Constata-se que, de modo geral, os rapazes sofrem mais bullying do que as raparigas e que os imigrantes ou jovens com antecedentes migratórios estão mais expostos do que os nativos. A gravidade do fenómeno aumenta quando os rapazes pertencem a famílias com maior poder económico.

Segundo os investigadores, uma das explicações apontadas é que famílias com maior renda têm maior capacidade de detetar e denunciar incidentes, o que favorece a identificação de casos.
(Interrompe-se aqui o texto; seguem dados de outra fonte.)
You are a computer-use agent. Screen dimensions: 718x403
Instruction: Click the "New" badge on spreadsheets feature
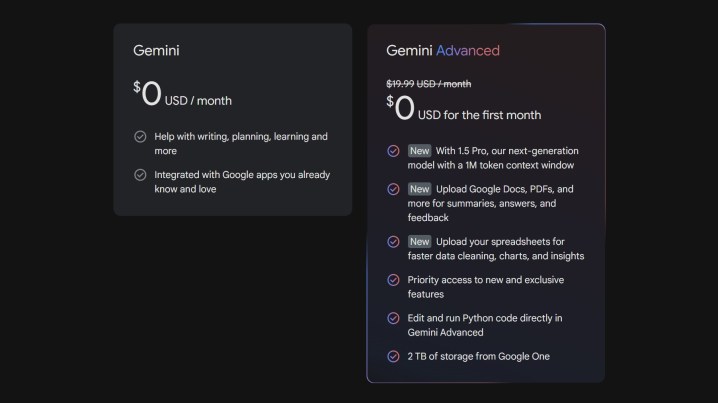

A associação entre imigração e riqueza pode refletir a oposição a estereótipos que associam imigrantes à pobreza.

Tendências internacionais e medidas

O relatório cita ainda fatores de risco como diferenças físicas, deficiência ou orientação sexual, além da pertença a minorias. A escola frequentada também influencia o risco, pois maior estranheza socioeconómica aumenta a probabilidade de bullying.

A OCDE indica que, globalmente, a maioria dos estudantes já enfrentou situações que podem ser consideradas bullying, embora apenas uma minoria tenha consequências graves. O ambiente familiar e a integração em grupos de apoio são apontados como fatores protetores.

No conjunto, Portugal é referido com medidas como cursos online para profissionais da educação e a rede Escola Sem Bullying | Escola Sem Violência. O Ministério da Educação também criou uma plataforma com recursos para formação de formadores.

Consultas e variações entre países

A OCDE avança que, após um recuo entre 2018 e 2022, a intensidade média do bullying voltou a subir em 2022. A explicação apontada prende-se com o impacto da Covid-19, que levou ao isolamento e ao fecho de escolas.

Entre os casos internacionais, a Coreia do Sul e o Japão registaram quedas constantes entre 2015 e 2022. Em contrapartida, a Dinamarca mostrou um aumento moderado do índice de bullying no mesmo período, contrariando a tendência global.